Elasticity is a characteristic of cloud computing. In the context of the cloud, elasticity is the capability to quickly add or remove resources from your infrastructure. Unlike traditional server deployments, clouds allow you to pay for infrastructure by the hour, minute, or even second, which allows for flexibility and encourages different approaches to provisioning infrastructure.

Self-service is a second characteristic. All of the major cloud vendors provide their users with graphical user interfaces (GUIs), command-line interfaces (CLIs), and APIs that they can use to create, update, and remove instances of the services they make available. Nowadays, all cloud providers use an API-first strategy, and one outcome of this is that every operation is also available through their management APIs, not just through the user interface or other tools.

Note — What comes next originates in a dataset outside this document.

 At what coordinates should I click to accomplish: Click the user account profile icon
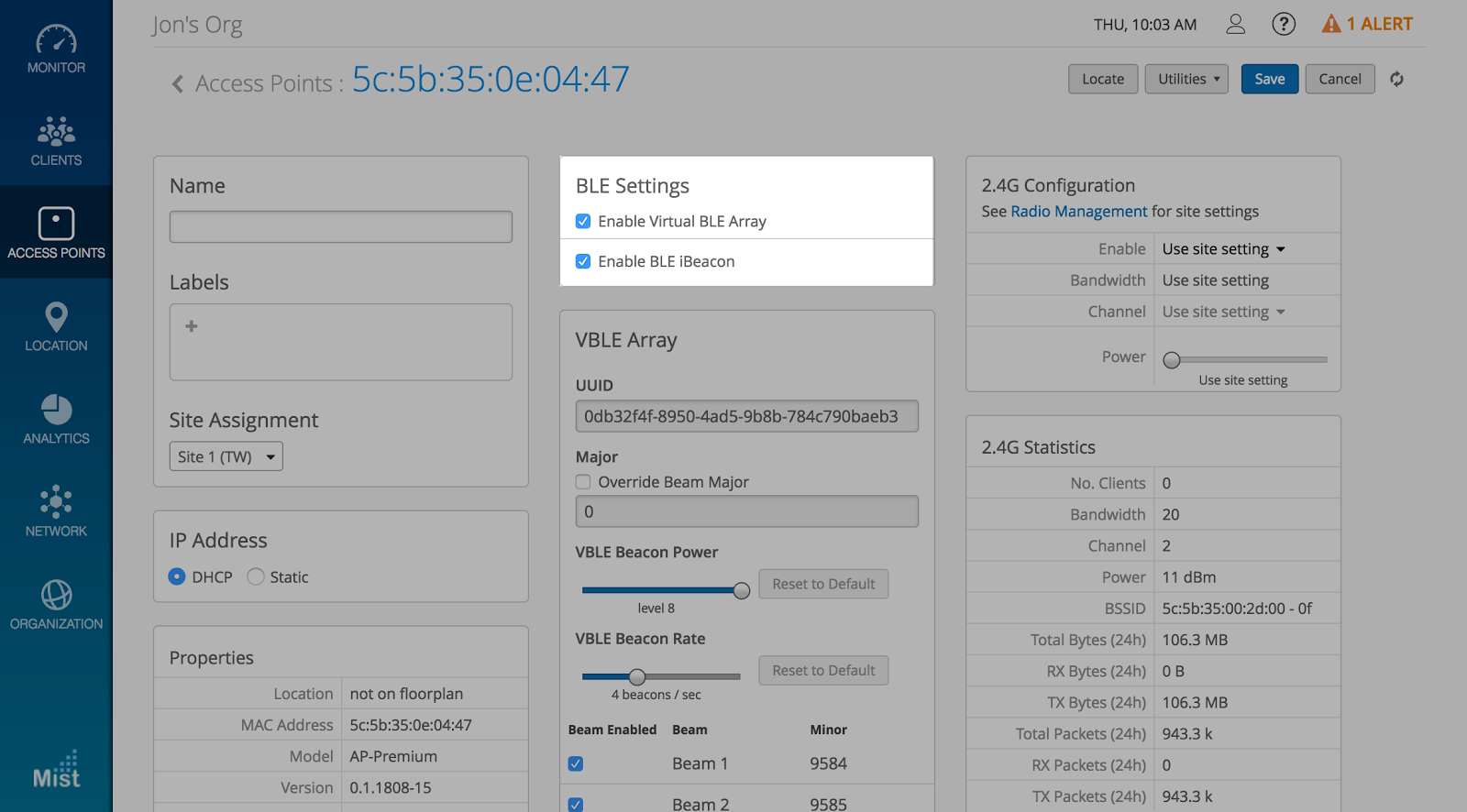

The combination of these characteristics causes us to treat cloud infrastructure differently than traditional on-premises infrastructure. Spinning up complete configurations spanning tens of services can now be done in a matter of minutes. You can do this either using the major cloud providers’ portals or by using scripts in your deployment pipelines.

However, using portals or CLIs to do this does present downsides—it is challenging to manage your cloud infrastructure reliably over time. Examples include changes being incompletely tracked, developers needing to access production environments with personal accounts, and many more. For this reason, another approach to managing infrastructure has become the go-to option for most teams: Infrastructure as Code (IaC.)

In this chapter, you’ll learn more about managing cloud infrastructure in general and about the benefits of using IaC over manual and scripted approaches. Then we’ll look at the Azure Resource Manager (ARM), the service that you interact with to manage your infrastructure in Azure, and at a few other tools for managing Azure infrastructure.

1.1 Working with infrastructure

Infrastructure as Code (IaC) is a modern approach for managing infrastructure. Instead of creating and configuring infrastructure manually, using graphical interfaces, all infrastructure is described in configuration files that are then used to create the infrastructure automatically. For Azure, IaC is written in Azure Resource Manager (ARM) templates or Bicep files, which are submitted to ARM for processing.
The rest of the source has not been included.